The border city Cúcuta is the place to be to learn how communities live with the border in their backyards. When the Maduro regime unleashed the migration crisis in 2016, the Mental Border Control, was born as an artistic research project to locate, interpret and visualize the mental borders of the city.
2017 Fieldwork
The research started in 2017 with the invitation of the “El Pilar” Foundation to establish a context laboratory during the Together Apart art venue what is part of BIENALSUR, the first Biennial of Art in South America. The lab had a long term objective to establish the basis of what will be the Center for Border Studies in Cúcuta.
As a first stage, the MBC team interviewd twelve Cúcutaniams to reflect on the question: What is the effect of the border on communities, animals, products and the landscape? These reflections show how the border, apart from being an institutional agreement between countries, is a factor that shapes the culture of the city. Watch the video’s yourself on youtube.
The next step was to dig deeper under the surface to discover how locals have found many ingenious ways to benefit from living on the border. The informal city undermines, penetrates and blooms behind mental borders. Here are some drawings of typical border jobs. The reason to draw is because these jobs formally don’t exist.
As a final result of the context lab we organized a group selfie at the Cristo Rey monument in Cúcuta on the 5th of December 2017. This monument was erected after the city was destroyed by the earthquake of 1875 and memorizes the collective spirit of the cucuteños who rebuilt the city. At the time of the event, the monument was considered to dangerous to visit. As a symbolic act 115 people from different communities crossed this collective mental border in Cúcuta by making this photo together.
The group selfie under the neglected monument became news. In 2019 the monument is being renovated and upgrated to a touristic viewpoint. The monument has been revived, recovering its essential symbolic character in memory of a united Cúcuta.
2019 Center for Border Studies
Mental borders affect public space. The less people experience the city as an open space means less options for civilized social development. Cúcuta is an extreme example where the public space became a battlefield where the weak are outlaws, the rich withdraw in their gated communities, and all kinds of interest groups fight for their own goals.
For the second context laboratory two years later in 2019, the main research question was: How do communities organize their communal space and how do they draw their mental borders in the city that is so hostile?
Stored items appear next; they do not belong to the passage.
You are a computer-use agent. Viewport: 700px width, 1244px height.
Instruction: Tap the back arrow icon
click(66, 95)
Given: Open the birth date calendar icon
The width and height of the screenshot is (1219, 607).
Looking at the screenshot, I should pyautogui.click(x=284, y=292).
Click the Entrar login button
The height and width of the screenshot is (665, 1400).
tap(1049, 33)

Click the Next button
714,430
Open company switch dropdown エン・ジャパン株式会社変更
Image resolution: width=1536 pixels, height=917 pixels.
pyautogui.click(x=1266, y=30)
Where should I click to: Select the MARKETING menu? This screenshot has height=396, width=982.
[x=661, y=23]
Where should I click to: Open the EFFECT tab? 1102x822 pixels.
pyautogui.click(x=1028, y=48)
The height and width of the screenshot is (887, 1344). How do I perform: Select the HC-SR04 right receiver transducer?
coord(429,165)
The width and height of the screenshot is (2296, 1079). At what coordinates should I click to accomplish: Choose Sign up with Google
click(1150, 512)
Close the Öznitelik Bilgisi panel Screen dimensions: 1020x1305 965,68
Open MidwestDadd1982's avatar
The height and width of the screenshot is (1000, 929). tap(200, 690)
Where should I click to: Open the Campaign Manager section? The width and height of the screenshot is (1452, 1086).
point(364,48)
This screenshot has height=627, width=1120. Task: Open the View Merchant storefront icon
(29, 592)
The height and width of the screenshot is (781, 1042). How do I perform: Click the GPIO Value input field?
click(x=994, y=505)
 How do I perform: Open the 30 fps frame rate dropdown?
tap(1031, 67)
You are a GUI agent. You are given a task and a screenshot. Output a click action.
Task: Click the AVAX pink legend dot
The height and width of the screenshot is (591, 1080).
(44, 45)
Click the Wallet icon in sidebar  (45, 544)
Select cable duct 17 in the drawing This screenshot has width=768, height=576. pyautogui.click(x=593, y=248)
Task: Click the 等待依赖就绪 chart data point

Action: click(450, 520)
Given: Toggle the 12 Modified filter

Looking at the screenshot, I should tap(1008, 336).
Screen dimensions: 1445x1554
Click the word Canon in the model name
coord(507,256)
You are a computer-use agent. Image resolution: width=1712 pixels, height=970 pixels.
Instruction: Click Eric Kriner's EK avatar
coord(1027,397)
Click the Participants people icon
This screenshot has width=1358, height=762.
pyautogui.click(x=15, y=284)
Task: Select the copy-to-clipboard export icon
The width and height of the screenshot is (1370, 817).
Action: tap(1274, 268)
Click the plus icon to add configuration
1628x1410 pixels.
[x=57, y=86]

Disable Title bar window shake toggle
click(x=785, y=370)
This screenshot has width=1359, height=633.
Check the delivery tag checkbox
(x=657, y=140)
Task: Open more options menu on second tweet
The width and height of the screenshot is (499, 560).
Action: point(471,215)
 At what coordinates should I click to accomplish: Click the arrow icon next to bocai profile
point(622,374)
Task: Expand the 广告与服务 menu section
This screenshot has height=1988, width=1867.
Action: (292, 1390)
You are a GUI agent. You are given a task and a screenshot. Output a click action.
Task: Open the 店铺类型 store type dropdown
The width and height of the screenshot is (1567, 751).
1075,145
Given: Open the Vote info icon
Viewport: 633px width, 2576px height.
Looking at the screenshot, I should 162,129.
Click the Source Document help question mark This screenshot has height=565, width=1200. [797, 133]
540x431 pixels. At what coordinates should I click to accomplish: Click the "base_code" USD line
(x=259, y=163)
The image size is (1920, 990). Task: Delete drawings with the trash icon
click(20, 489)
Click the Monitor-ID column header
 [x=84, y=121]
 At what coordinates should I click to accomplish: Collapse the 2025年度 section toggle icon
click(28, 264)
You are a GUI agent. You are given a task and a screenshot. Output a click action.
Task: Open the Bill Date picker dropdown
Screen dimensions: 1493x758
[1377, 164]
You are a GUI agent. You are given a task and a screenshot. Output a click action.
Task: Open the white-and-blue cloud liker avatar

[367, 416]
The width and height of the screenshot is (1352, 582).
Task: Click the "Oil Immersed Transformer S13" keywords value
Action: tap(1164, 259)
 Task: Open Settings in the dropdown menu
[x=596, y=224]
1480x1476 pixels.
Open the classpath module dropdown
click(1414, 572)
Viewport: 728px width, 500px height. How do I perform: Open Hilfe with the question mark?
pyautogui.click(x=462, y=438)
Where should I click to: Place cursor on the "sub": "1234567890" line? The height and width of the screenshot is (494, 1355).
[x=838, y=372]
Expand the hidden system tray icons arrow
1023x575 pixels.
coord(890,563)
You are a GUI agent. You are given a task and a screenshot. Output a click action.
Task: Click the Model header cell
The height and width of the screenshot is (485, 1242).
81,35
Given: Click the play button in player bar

We choose to work with three communities; The Antonia Santos neighborhood, established in the 1960ies by Colombian factory workers who worked just over the border in Venesuela to produce jeans. After maduro trew them out they started a underground factory in their neighborhood. The Seis de Reyes settlement, one of the new favella’s build by the refugees form Venesuela. This unclaimed land get’s occupied gradually. And the Las Palmas gated community, a walled neighborhood in the middle of the conflict zone on the border.
The MBC context lab was based in the ministery of Culture in Cucuta, creating a meeting point during the Together Apart Bienal 2019. During the exhibition the lab gave room to community innitiatives from the three communities. A research team of students from three universities (Uniminuto, Francisco José de Paula and Pamplona) enrolled a field work program in each neighborhood. Mapping the official borders and match them with the informal. Interviewing locals on how the community organised the public space and social care. From these examples the students presented a strategy on how citizens could generate a public space strong enough to withstand and overcome the mental borders of Cucuta.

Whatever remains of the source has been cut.